*** Block opens ***

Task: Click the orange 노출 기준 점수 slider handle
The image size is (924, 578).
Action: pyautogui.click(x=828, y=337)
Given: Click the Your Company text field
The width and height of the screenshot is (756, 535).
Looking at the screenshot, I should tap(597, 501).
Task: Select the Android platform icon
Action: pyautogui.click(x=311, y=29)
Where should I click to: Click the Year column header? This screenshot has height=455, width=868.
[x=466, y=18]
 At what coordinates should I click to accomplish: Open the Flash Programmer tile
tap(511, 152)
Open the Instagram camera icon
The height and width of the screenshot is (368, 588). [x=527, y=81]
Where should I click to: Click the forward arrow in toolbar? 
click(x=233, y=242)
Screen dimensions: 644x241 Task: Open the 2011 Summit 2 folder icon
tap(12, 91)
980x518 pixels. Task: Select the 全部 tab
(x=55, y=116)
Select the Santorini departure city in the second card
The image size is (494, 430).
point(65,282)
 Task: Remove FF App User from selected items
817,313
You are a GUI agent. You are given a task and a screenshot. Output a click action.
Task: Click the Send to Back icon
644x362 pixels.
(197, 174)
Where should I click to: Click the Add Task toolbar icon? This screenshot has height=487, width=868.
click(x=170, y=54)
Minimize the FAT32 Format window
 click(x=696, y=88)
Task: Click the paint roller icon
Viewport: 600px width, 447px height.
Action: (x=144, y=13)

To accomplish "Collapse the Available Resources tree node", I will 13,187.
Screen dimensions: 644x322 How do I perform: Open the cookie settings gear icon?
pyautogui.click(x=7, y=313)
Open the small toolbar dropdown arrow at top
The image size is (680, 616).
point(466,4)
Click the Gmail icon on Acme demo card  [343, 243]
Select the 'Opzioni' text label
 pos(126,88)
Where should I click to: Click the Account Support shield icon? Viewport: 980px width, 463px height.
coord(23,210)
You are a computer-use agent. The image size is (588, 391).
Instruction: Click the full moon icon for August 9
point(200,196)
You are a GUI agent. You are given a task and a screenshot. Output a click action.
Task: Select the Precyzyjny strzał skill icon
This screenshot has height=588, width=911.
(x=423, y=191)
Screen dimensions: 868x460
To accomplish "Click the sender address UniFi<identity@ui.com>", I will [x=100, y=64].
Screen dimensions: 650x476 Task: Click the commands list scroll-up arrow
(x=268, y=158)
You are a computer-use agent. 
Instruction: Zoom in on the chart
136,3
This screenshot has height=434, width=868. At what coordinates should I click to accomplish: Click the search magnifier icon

*** Block closes ***

Determine the number of lines in the data above that hold "agent", and reply with that number alone.

#### SOLUTION FOR THIS PROBLEM:
4